Gross earnings, or similar terms, generally refer to the period to rebuild, repair, or replace, while gross profits wordings generally refer to when the business income returns to normal. Although superficially similar, the difference in terms can greatly affect the indemnity period and resulting loss of income. Gross earnings policies’ indemnity periods end when the final damage is rebuilt, repaired, or replaced, regardless of how customers react once that is complete. 

Once the business reopens and is operational again, it could take time for customers to return, especially after long-term closures. Gross profits policies are where the indemnity period continues until the business returns to normal.
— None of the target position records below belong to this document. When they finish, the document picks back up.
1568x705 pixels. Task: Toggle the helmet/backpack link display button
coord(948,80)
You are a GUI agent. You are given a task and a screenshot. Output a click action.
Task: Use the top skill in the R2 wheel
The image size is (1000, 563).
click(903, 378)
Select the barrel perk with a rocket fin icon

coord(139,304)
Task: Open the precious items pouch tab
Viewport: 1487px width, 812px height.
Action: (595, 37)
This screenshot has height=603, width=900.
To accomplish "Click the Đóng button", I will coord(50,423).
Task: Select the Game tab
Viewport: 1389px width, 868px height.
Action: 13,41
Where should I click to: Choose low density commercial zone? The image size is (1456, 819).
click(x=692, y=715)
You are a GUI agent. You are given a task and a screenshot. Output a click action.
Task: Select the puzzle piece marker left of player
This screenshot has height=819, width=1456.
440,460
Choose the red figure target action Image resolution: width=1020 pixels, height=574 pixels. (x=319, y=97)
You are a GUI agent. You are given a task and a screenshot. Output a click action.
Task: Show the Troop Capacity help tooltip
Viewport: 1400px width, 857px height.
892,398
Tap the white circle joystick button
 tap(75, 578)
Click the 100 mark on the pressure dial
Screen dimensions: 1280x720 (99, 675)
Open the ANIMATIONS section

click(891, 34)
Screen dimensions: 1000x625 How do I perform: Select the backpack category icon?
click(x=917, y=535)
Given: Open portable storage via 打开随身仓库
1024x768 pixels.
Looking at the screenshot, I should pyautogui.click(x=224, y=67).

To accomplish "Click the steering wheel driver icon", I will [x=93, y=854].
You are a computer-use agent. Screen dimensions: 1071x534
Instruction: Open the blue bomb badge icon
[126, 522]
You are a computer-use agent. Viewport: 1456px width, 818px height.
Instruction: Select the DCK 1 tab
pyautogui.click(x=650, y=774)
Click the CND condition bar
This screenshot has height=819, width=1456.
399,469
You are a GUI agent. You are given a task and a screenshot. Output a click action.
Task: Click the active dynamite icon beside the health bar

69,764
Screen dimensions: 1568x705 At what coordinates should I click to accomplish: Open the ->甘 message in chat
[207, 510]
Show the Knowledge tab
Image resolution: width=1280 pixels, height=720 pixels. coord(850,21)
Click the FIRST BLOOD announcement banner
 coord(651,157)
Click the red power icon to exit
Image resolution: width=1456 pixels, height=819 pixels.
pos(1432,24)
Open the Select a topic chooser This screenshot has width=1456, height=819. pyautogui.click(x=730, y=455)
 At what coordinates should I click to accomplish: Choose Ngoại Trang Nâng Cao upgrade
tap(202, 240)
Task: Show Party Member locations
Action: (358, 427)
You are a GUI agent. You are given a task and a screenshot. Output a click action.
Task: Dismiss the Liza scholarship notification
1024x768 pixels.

Unlike gross earnings polices, where the indemnity ends on completion of repairs, etc., gross profits policies run after the damage has been rebuilt, repairs, or replaced, until income returns to normal. You will need an analysis of current sales and historical trending to develop an accurate projection of what would have occurred but for the insurance event. 

Measure of recovery

Based on the policy wording, the policyholder is eligible to recover their loss of gross profit or gross earnings, or whatever other measure as defined in the policy, produced by applying the rate of gross profit to any reduction in turnover caused by the insurance event.

Business interruption insurance is intended to cover the unavoidable fixed costs and loss of profit in the event of an unexpected loss of sales or revenue. To determine the actual loss sustained, you need to review your business’ income statement for the last completed fiscal year or 12 months prior to the date of loss. 

Determining fixed and variable expenses is necessary and essential to determine the gross profit or gross earnings rate. Fixed costs are those costs that continue regardless of any sales or production occurring. Variable costs include items such as purchases and credit card fees, or any expenses which can be avoided if sales or production is suddenly suspended. When the business is closed for an extended period, some costs may straddle the line between fixed and variable costs and described as semi-variable costs. For example, utilities will generally stay stable during a short loss, however for longer interruption periods, power usage may fall.

Consider extra expenses

Extra expense insurance is often added as additional coverage to a standard business interruption policy. Extra expense insurance covers additional costs in excess of normal operating expenses the company incurs to continue operations while its insured property is being repaired or replaced after having been damaged by a covered loss. These costs can include temporary property rentals to set up operations and rental of equipment, such as portable generators to continue partial operations.

Extra expense insurance allows the insured to spend in excess of any amount it will save on the loss of gross profits. It is important to work with an advisor with experience classifying and organizing these expenses for expediated submission, to obtain maximum benefit of extra expense insurance as part of the business interruption analysis.

Conclusion

Getting a handle on a business interruption claim starts well before the event takes place. By being proactive and developing plausible business interruption scenarios before losses occur, businesses can do much to lessen the confusion and frustration common to the claims process. 

First off, develop and understanding of your policies and coverage. Next, within the context of a business interruption loss, work to ensure you have the right data on hand; quantifying a loss is centred on review and analysis of your business’ financial statements, past performance and business trends. Work with an experienced advisor to review your policies and prepare an interruption analysis that coincides with the language of your policy coverage. The analysis and report will support your business being better prepared for a potential disruption event and getting back to business as soon as possible by providing the information needed to deliver on your policy.